Me aterra pensar que nos quedaremos sin la dulzura de un saludo soplado desde los labios, que no volvamos a oír un que tenga un feliz día dicho con fuerza y de frente, casi escupido, para sentir las gotitas de saliva que le pringan a uno la cara. No quiero quedarme sin la sonrisa alegre que se cruza entre dos desconocidos ni sin la cortesía de estirar un brazo para ayudar a un caído.

Me estremece saber que estamos perdiendo la alegría. Muchas personas no sobrevivirán esta época porque no hicimos lo que debíamos, porque nuestras autoridades fueron incapaces, porque nuestro sistema de salud no servía o porque nosotros fuimos egoístas e irresponsables.

# Datos proporcionados:

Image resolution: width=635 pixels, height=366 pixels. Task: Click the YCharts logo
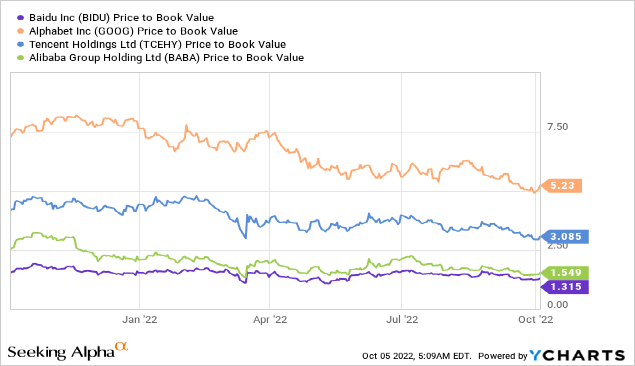tap(577, 355)
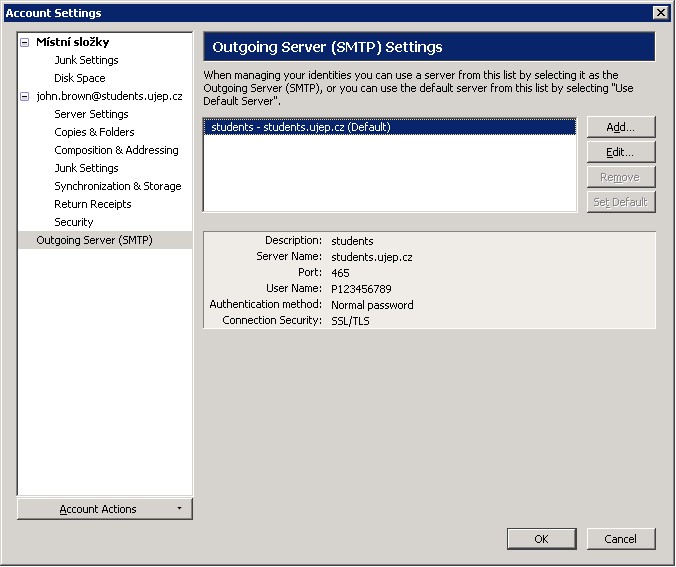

# Actividad:
Por favor, transcribe del texto el fragmento que empieza con "Me aterra pensar" y sigue hasta "egoístas e irresponsables.".

# Solución a continuación:
Me aterra pensar que nos quedaremos sin la dulzura de un saludo soplado desde los labios, que no volvamos a oír un que tenga un feliz día dicho con fuerza y de frente, casi escupido, para sentir las gotitas de saliva que le pringan a uno la cara. No quiero quedarme sin la sonrisa alegre que se cruza entre dos desconocidos ni sin la cortesía de estirar un brazo para ayudar a un caído.

Me estremece saber que estamos perdiendo la alegría. Muchas personas no sobrevivirán esta época porque no hicimos lo que debíamos, porque nuestras autoridades fueron incapaces, porque nuestro sistema de salud no servía o porque nosotros fuimos egoístas e irresponsables.